Properties of Bulk Matter - Viscosity (Stokes' Law, Terminal Velocity)

A steel ball of radius $0.3 \text{ mm}$ falls through a column of oil of density $0.94 \times 10^3 \text{ kg/m}^3$. If the density of steel is $7.8 \times 10^3 \text{ kg/m}^3$ and the terminal velocity is $0.05 \text{ m/s}$, calculate the coefficient of viscosity of the oil. (Take $g = 9.8 \text{ m/s}^2$)

Given: $r = 0.3 \times 10^{-3} \text{ m}$, $\rho = 7.8 \times 10^3 \text{ kg/m}^3$, $\sigma = 0.94 \times 10^3 \text{ kg/m}^3$, $v_t = 0.05 \text{ m/s}$. Using the formula: $\eta = \frac{2r^2(\rho - \sigma)g}{9v_t}$ $\eta = \frac{2 \times (0.3 \times 10^{-3})^2 \times (7.8 \times 10^3 - 0.94 \times 10^3) \times 9.8}{9 \times 0.05}$ $\eta = \frac{2 \times 9 \times 10^{-8} \times 6.86 \times 10^3 \times 9.8}{0.45}$ $\eta \approx 0.269 \text{ Pa s}$

The coefficient of viscosity is determined by substituting the terminal velocity, radius, and the difference in densities of the sphere and the fluid into the rearranged terminal velocity equation.

Eight rain drops of radius $1 \text{ mm}$ each falling down with terminal velocity $5 \text{ cm/s}$ coalesce to form a single bigger drop. Find the terminal velocity of the bigger drop.

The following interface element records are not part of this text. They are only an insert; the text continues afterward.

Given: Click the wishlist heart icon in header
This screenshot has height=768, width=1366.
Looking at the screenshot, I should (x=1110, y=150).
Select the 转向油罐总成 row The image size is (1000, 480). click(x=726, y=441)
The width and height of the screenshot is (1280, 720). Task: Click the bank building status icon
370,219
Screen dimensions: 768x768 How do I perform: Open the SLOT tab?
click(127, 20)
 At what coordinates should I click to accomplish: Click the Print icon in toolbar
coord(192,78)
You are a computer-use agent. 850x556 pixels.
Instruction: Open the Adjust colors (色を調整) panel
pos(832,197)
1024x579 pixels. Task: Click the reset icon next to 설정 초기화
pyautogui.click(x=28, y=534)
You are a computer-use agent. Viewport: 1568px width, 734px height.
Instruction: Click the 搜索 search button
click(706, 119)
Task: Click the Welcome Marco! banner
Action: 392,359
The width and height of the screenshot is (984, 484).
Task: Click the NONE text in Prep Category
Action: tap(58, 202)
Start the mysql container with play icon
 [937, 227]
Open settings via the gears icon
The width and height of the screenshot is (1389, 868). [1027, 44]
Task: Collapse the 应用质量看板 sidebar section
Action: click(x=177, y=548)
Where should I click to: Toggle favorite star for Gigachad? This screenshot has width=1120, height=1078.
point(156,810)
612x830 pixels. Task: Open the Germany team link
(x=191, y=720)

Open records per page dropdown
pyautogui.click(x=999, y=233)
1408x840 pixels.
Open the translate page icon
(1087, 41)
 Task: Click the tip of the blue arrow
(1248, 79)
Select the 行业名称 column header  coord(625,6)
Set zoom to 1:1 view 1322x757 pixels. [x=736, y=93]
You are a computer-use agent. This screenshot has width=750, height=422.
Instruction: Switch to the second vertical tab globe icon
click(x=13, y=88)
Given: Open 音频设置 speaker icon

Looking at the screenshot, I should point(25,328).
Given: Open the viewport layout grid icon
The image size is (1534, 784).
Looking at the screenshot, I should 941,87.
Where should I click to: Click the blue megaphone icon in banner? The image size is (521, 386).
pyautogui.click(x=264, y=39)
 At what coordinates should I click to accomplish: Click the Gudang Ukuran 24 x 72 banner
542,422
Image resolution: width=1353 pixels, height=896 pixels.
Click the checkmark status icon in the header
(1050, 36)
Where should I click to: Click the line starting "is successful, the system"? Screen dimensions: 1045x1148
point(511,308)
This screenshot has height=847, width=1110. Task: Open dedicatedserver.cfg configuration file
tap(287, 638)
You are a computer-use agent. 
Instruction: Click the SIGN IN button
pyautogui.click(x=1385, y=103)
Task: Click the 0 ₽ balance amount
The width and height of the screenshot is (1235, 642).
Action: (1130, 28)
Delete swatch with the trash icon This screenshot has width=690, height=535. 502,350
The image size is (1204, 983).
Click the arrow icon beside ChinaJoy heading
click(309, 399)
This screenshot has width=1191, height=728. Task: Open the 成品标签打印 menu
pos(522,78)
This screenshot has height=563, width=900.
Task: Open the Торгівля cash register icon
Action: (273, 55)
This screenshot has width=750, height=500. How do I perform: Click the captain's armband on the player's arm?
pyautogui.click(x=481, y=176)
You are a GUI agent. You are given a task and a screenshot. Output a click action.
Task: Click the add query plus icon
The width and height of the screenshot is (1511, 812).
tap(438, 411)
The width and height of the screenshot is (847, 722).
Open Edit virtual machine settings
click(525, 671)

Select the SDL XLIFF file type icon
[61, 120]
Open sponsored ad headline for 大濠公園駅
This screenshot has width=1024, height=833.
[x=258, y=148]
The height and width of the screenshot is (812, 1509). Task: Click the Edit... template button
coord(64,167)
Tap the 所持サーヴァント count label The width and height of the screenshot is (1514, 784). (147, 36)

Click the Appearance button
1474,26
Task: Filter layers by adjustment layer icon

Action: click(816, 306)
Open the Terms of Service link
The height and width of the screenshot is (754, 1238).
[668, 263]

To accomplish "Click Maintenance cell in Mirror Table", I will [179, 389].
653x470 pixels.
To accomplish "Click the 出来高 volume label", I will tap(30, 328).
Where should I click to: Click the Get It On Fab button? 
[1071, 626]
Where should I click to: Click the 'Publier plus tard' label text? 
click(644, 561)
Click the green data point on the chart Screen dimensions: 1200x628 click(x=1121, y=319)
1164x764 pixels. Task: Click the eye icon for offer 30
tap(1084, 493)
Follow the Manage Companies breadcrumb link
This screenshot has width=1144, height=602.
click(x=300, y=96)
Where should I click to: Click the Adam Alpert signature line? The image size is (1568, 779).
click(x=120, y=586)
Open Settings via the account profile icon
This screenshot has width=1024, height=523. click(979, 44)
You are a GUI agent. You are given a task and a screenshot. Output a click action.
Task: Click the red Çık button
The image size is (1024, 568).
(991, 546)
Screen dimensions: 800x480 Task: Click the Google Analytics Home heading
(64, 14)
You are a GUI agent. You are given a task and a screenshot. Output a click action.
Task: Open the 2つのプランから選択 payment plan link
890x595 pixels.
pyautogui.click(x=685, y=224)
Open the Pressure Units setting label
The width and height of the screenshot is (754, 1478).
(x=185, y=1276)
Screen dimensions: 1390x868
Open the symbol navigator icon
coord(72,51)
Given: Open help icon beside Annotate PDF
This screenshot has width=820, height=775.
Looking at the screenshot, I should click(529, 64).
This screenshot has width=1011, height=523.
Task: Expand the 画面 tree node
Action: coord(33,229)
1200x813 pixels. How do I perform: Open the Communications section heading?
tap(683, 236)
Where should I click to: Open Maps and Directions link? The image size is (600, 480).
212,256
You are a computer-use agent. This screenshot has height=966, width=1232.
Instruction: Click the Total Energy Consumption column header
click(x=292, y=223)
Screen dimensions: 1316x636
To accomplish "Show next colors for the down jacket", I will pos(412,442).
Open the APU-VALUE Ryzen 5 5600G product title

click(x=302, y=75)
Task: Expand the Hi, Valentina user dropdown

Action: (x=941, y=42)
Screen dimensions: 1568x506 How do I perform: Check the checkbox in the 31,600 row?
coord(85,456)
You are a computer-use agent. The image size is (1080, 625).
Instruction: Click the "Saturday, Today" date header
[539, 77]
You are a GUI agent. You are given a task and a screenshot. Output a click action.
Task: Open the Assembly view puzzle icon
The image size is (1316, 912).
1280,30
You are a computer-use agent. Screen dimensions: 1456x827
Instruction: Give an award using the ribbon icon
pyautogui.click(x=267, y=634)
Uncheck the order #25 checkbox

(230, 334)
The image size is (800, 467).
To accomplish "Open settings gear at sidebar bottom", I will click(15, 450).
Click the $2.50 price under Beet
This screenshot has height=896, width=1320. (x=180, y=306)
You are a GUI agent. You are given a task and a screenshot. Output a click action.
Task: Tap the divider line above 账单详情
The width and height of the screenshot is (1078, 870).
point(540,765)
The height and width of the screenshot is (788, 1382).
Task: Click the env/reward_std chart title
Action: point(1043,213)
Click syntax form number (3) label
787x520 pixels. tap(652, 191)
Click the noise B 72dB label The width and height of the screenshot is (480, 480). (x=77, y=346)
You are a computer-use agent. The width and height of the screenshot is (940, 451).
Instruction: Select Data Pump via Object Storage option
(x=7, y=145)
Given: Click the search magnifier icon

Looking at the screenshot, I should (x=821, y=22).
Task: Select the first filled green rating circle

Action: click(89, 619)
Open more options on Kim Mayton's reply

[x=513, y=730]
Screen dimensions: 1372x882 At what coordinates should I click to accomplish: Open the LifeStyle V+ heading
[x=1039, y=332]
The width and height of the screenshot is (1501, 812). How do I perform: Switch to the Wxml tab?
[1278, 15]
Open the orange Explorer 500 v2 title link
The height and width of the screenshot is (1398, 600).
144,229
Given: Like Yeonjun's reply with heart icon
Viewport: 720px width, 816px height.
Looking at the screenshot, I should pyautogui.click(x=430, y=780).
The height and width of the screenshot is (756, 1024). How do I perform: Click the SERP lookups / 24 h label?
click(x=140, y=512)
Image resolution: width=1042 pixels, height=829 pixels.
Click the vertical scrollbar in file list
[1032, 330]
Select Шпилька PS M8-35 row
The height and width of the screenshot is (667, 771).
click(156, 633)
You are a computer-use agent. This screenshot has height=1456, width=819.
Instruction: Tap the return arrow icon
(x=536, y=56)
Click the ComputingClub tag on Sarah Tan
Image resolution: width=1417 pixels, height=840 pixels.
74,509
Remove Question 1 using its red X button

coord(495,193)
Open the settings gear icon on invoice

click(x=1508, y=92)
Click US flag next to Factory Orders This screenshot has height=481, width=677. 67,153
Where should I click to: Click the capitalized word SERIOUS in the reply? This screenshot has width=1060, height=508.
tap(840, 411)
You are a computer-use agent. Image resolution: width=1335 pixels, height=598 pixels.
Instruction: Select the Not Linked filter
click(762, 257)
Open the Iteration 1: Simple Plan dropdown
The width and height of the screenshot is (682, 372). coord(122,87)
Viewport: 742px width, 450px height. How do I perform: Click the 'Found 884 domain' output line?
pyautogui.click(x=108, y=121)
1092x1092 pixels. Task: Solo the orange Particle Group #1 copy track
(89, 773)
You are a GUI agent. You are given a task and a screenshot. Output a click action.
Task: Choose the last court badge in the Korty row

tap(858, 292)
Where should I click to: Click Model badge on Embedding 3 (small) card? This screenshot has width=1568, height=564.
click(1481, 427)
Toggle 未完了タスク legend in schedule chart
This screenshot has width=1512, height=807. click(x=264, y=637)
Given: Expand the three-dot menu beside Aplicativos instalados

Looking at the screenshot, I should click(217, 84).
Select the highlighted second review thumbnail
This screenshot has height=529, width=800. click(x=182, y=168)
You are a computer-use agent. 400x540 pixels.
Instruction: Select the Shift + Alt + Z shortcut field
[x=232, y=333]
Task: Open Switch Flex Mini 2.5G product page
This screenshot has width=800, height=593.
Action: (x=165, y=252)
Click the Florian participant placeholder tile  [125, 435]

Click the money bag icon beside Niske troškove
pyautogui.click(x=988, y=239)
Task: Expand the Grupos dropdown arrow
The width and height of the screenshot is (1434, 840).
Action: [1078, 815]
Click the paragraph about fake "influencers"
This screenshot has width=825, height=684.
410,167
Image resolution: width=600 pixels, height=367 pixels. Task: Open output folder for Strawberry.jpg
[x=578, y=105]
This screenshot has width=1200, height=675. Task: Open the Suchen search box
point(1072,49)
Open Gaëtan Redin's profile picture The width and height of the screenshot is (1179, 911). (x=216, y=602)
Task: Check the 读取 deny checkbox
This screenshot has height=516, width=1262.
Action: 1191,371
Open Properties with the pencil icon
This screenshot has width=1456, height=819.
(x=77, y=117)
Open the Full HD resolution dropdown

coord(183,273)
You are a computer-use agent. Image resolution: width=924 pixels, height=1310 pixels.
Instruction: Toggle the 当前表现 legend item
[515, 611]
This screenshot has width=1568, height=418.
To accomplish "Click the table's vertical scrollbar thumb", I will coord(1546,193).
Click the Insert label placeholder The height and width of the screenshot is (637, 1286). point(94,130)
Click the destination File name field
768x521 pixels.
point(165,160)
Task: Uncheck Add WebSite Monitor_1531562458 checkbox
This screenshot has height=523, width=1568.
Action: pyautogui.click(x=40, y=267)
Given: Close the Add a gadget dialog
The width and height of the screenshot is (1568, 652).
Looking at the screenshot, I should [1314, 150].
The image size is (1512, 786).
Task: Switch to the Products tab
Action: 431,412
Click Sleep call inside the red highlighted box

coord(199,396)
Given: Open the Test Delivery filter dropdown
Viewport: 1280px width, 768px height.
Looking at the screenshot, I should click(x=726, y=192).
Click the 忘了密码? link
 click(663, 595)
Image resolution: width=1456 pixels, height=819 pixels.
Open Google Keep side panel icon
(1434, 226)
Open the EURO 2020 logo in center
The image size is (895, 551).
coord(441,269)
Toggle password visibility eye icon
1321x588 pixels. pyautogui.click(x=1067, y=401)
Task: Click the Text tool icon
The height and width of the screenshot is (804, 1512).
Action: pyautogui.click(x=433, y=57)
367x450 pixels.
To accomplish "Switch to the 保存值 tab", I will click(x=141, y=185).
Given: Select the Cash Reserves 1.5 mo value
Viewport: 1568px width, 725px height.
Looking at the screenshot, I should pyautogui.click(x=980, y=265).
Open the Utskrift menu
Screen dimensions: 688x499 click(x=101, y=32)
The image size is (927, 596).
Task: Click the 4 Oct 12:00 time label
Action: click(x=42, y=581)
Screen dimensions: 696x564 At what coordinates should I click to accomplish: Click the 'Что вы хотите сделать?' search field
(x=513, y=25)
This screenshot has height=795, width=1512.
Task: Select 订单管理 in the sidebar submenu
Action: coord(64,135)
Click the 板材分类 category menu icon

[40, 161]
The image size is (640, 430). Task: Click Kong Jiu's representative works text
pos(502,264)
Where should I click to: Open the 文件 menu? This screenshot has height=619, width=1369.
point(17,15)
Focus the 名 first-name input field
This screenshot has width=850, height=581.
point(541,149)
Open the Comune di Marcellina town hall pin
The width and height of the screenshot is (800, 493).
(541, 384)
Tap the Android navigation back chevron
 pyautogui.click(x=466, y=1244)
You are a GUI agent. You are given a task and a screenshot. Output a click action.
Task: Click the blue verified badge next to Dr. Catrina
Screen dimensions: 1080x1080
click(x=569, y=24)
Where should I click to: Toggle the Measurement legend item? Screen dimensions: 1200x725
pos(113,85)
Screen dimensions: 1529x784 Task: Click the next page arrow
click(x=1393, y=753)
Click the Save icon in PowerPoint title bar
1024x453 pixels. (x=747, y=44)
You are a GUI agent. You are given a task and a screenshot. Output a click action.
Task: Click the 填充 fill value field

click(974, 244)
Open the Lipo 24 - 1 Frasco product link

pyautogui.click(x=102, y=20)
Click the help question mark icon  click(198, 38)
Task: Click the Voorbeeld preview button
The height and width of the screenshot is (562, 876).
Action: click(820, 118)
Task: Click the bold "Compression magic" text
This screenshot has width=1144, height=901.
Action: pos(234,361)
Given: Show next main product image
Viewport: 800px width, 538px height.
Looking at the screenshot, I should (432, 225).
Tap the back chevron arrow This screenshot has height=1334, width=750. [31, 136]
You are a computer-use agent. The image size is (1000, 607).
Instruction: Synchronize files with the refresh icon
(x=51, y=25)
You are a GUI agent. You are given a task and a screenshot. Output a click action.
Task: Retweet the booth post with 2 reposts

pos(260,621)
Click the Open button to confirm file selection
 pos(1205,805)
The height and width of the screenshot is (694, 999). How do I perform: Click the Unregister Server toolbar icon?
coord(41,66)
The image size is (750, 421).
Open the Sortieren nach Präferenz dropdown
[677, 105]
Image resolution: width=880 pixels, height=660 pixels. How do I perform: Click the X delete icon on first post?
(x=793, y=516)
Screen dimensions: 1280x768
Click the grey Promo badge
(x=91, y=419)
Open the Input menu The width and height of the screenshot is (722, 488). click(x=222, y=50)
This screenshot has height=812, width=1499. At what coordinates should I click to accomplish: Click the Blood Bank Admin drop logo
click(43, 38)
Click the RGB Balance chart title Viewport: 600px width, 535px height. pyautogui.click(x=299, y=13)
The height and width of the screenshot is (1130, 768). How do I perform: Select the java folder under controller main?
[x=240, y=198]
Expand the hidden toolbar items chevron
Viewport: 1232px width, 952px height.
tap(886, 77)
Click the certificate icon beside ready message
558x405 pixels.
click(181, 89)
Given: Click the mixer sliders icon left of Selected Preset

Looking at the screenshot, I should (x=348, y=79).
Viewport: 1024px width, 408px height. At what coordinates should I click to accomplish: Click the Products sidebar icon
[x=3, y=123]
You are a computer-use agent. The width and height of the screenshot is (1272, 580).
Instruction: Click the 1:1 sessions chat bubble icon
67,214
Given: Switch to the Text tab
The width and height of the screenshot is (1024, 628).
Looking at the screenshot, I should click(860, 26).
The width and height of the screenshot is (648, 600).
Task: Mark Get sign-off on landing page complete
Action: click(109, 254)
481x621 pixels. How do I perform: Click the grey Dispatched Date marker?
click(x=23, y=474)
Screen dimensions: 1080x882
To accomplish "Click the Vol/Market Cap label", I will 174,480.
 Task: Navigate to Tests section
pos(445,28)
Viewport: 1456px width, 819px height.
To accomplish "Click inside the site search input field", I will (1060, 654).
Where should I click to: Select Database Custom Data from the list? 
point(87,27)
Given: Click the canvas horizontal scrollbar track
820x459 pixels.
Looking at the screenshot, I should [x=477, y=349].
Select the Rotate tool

Let the radius of the small drop be $r$ and the big drop be $R$. Since volume is conserved: $\frac{4}{3}\pi R^3 = 8 \times \frac{4}{3}\pi r^3 \implies R = 2r$. Terminal velocity $v_t$ is proportional to $r^2$. Thus, $\frac{v_R}{v_r} = \frac{R^2}{r^2} = \frac{(2r)^2}{r^2} = 4$. Therefore, $v_R = 4 \times v_r = 4 \times 5 \text{ cm/s} = 20 \text{ cm/s}$.

When drops coalesce, the new radius is calculated via volume conservation. Since terminal velocity is directly proportional to the square of the radius, the new velocity is the old velocity multiplied by the square of the radius ratio.